The FY 2017 Request of $257 million will provide for SPR operational readiness and drawdown capability.  The program will continue the degasification of crude oil inventory to ensure its availability and conduct wellbore testing and cavern remediation.  Major changes from FY 2016 include: full funding for Protective Force positions at all sites; additional preventive/corrective maintenance related to corrosion; and the addition of a custody transfer flow metering skid. 

Naval Petroleum and Oil Shale Reserves 

The FY 2017 Requests includes $14.95 million for the Naval Petroleum and Oil Shale Reserves.  Following the 1998 sale of the government's interests in Naval Petroleum Reserve 1 (NPR-1) in Elk Hills, CA, environmental cleanup/remediation activities under the Corrective Action Consent Agreement with the State of California Department of Toxic Substances Control began.  In FY 2017, NPR-1 will continue these assessments and remediation activities.

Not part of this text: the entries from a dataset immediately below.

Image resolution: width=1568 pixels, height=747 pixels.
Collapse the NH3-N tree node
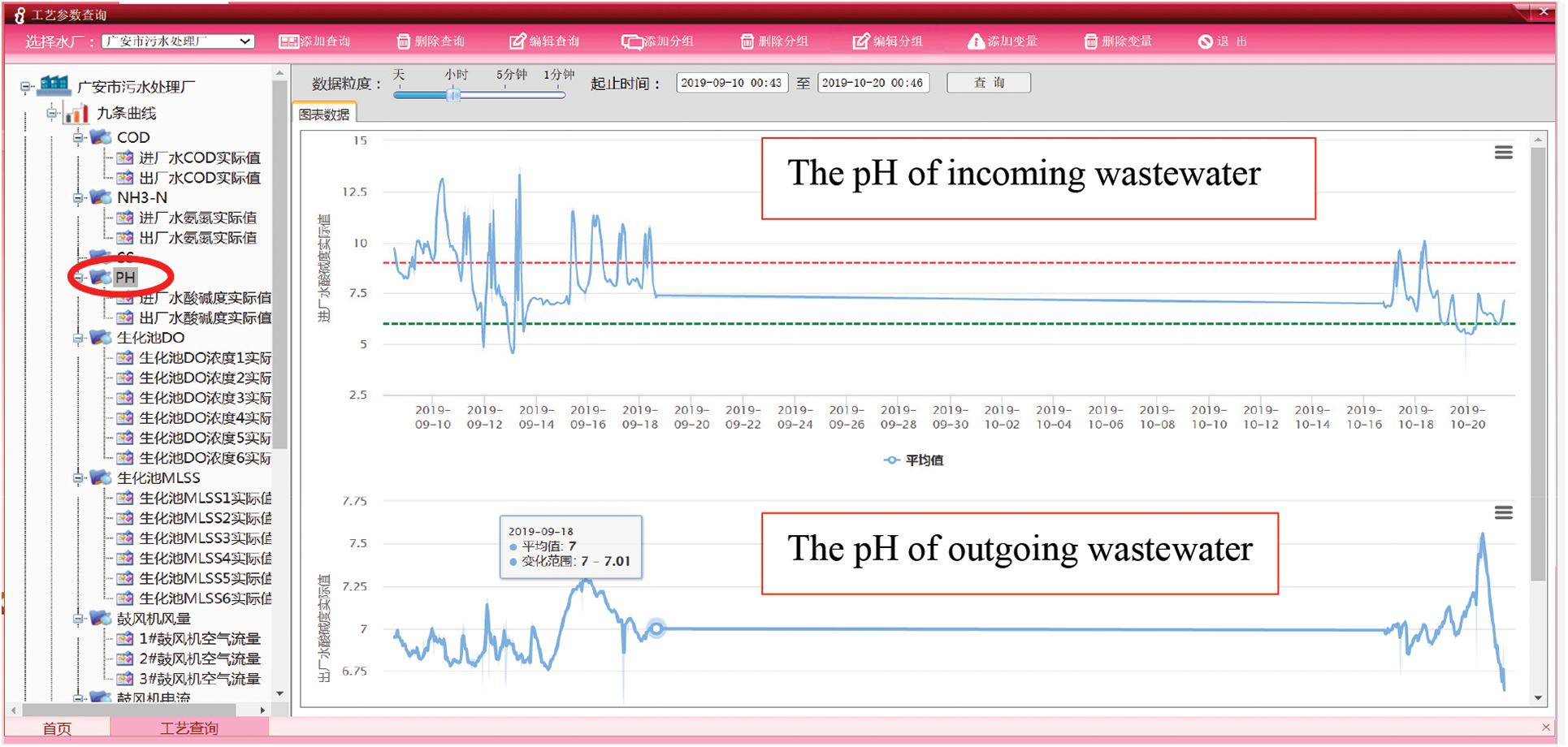tap(79, 198)
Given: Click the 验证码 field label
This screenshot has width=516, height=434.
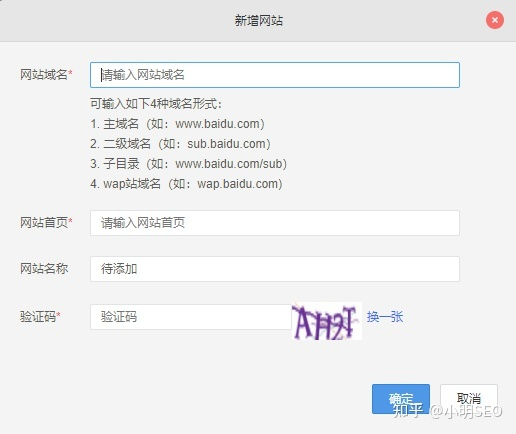Looking at the screenshot, I should pos(38,317).
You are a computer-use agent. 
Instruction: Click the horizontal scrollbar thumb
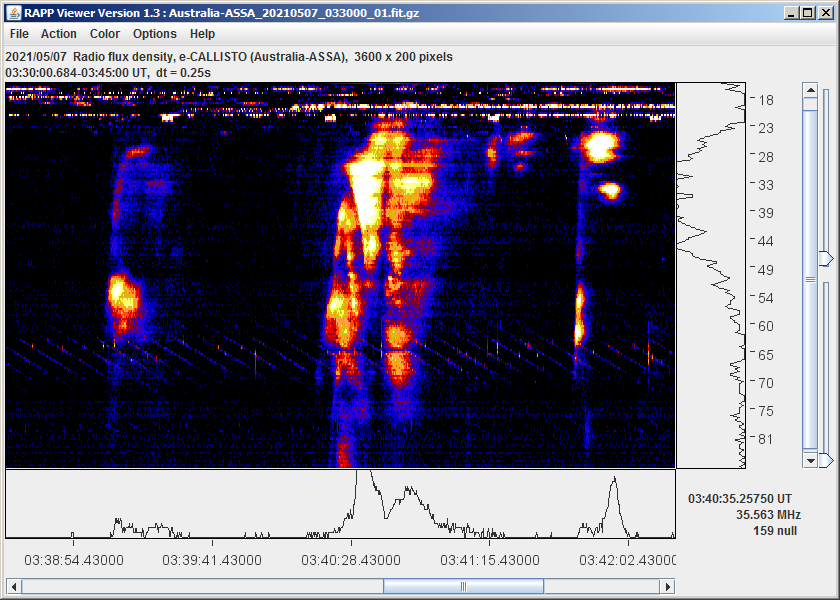point(463,586)
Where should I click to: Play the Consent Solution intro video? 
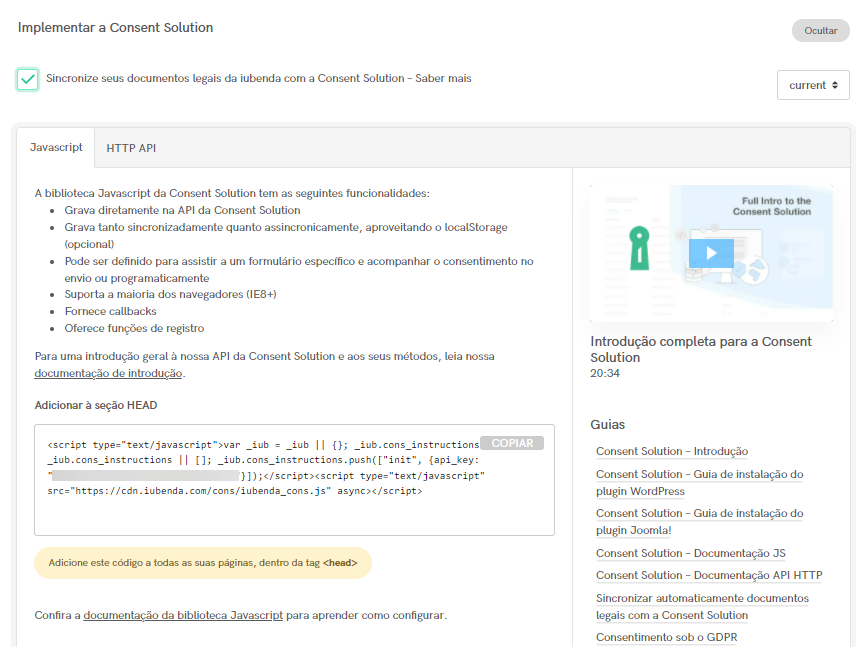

The account also funds activities at the Naval Petroleum Reserve 3 (NPR-3) in Wyoming (the Teapot Dome field located 35 miles north of Casper, WY), a stripper well oil field.  On January 30, 2015, the Department finalized the sale of the Teapot Dome Oilfield for $45.2 million.  NPR-3/ Rocky Mountain Oilfield Testing Center has completed Phase III of the disposition plan with activities including closure of contracts, preparation of field IT and equipment for disposal, records management processing, and disposal of personal property.  FY 2017 activity includes closure and monitoring activities for the onsite landfill.

Northeast Home Heating Oil Reserve 

The Northeast Home Heating Oil Reserve (NEHHOR) FY 2017 Request of $6.5 million, as well as use of $4 million in prior year balances, supports the continued maintenance of a 1 million-barrel inventory of ultra-low sulfur distillate in commercial storage terminals in the Northeastern U.S.  The Reserve serves as a short-term supplement to commercial supplies of heating oil in the event of an emergency supply disruption in that region of the country. New commercial storage contracts have been awarded and are expected to go in effect on April 1, 2016.  The program will continue to focus its oversight and management on quality analysis of the Reserve as well as information technology support for the sales system.